Gelombang PHK di Sektor Industri Tembakau Ancam Pekerja di Indonesia - Telusur

Gelombang PHK di Sektor Industri Tembakau Ancam Pekerja di Indonesia


telusur.co.id - Kondisi ketenagakerjaan di Indonesia semakin memprihatinkan dengan proyeksi pemutusan hubungan kerja (PHK) yang diperkirakan mencapai lebih dari 70.000 pekerja pada akhir tahun 2024. Kementerian Ketenagakerjaan mencatat bahwa dari Januari hingga Agustus 2024, sebanyak 46.240 pekerja telah terkena PHK. Meski ada tren peningkatan, pemerintah berharap angka ini tidak melebihi tahun lalu yang mencapai 64.000.

Ketua Umum Federasi Serikat Pekerja Rokok Tembakau Makanan dan Minuman (FSP-RTMM), Sudarto, mengungkapkan kekhawatirannya terhadap industri hasil tembakau (IHT) yang merupakan salah satu penyerap tenaga kerja terbesar di Indonesia, dengan lebih dari 6 juta pekerja. Dia menyoroti dampak dari Rancangan Peraturan Menteri Kesehatan (RPMK) yang mengatur kemasan rokok polos tanpa merek, yang dapat memperburuk situasi ketenagakerjaan.

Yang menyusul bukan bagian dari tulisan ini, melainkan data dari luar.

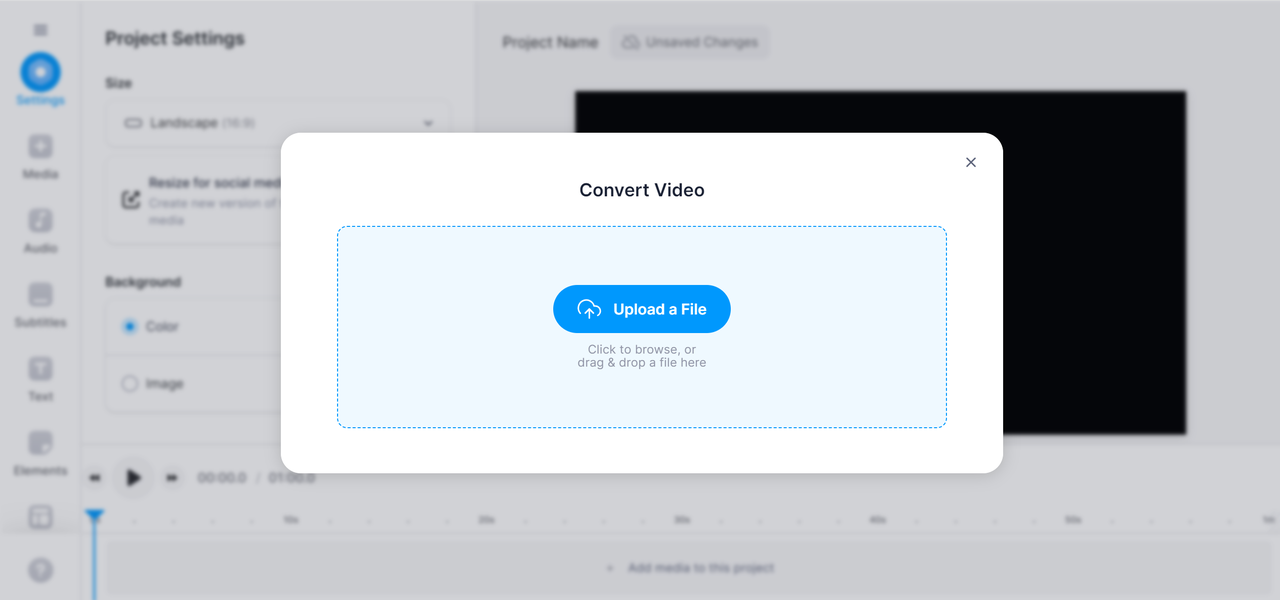Click the skip forward control

click(172, 478)
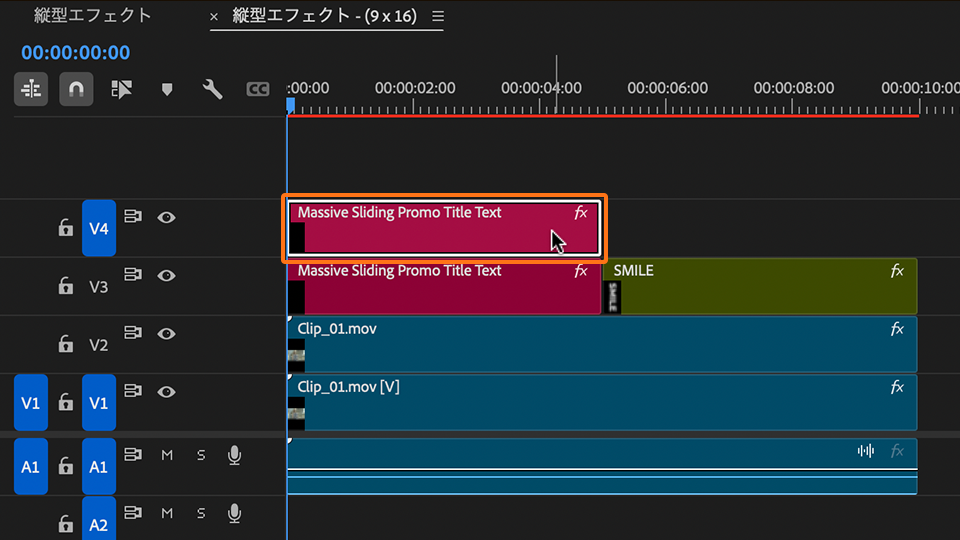Toggle the lock on track V3

tap(66, 287)
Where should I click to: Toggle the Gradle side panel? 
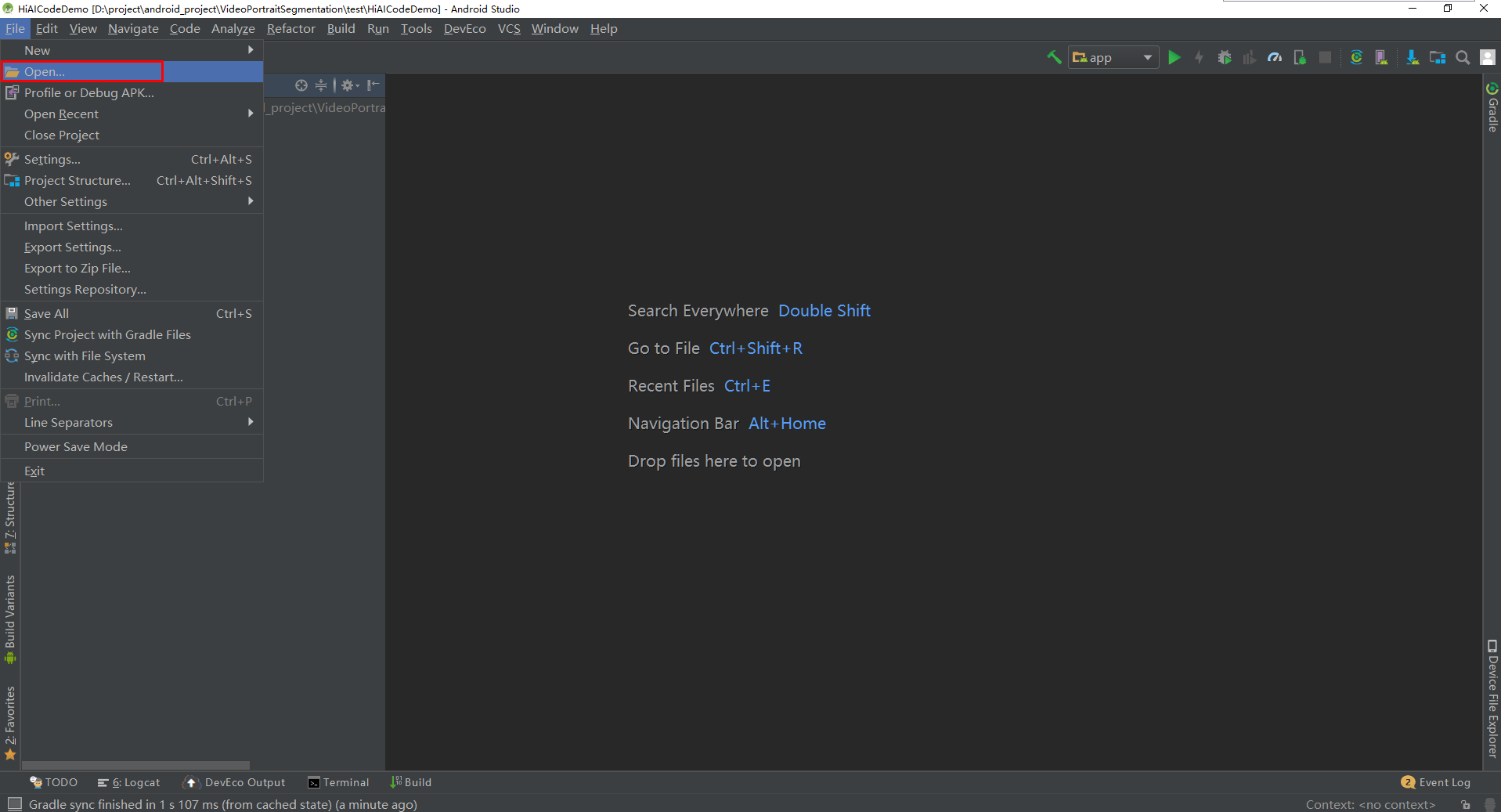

“Industri ini adalah sumber mata pencaharian bagi jutaan pekerja, mulai dari petani hingga pedagang kecil. Potensi PHK akan semakin meningkatkan tekanan ekonomi pada pekerja yang sudah berada dalam kondisi sulit,” ungkap Sudarto dalam Forum Diskusi Advokasi di Jakarta.

Ia juga mencatat bahwa jumlah pabrik rokok telah menyusut drastis dari 2.000 pada tahun 2011 menjadi hanya sekitar 200, dengan kehilangan 67.000 tenaga kerja dari segmen Sigaret Kretek Tangan (SKT) dalam tujuh tahun terakhir. "Kami merasa terpinggirkan dan tidak diperlakukan adil," tegasnya.

Sudarto meminta pemerintah menghentikan pembahasan RPMK yang dianggap tidak berpihak pada pekerja. Dia menekankan perlunya kebijakan yang melindungi industri IHT agar dapat terus menyerap tenaga kerja dan mengurangi beban negara.

Perwakilan dari Direktorat Kelembagaan dan Pencegahan Perselisihan Hubungan Industrial Kemnaker, Nikodemus Lupa, menambahkan pentingnya perlindungan bagi pekerja agar tidak menjadi korban dari aturan yang tidak seimbang. Dia mengusulkan perlunya dialog antara Kementerian Kesehatan, Kementerian Keuangan, dan kementerian lain untuk memastikan perlindungan bagi pekerja.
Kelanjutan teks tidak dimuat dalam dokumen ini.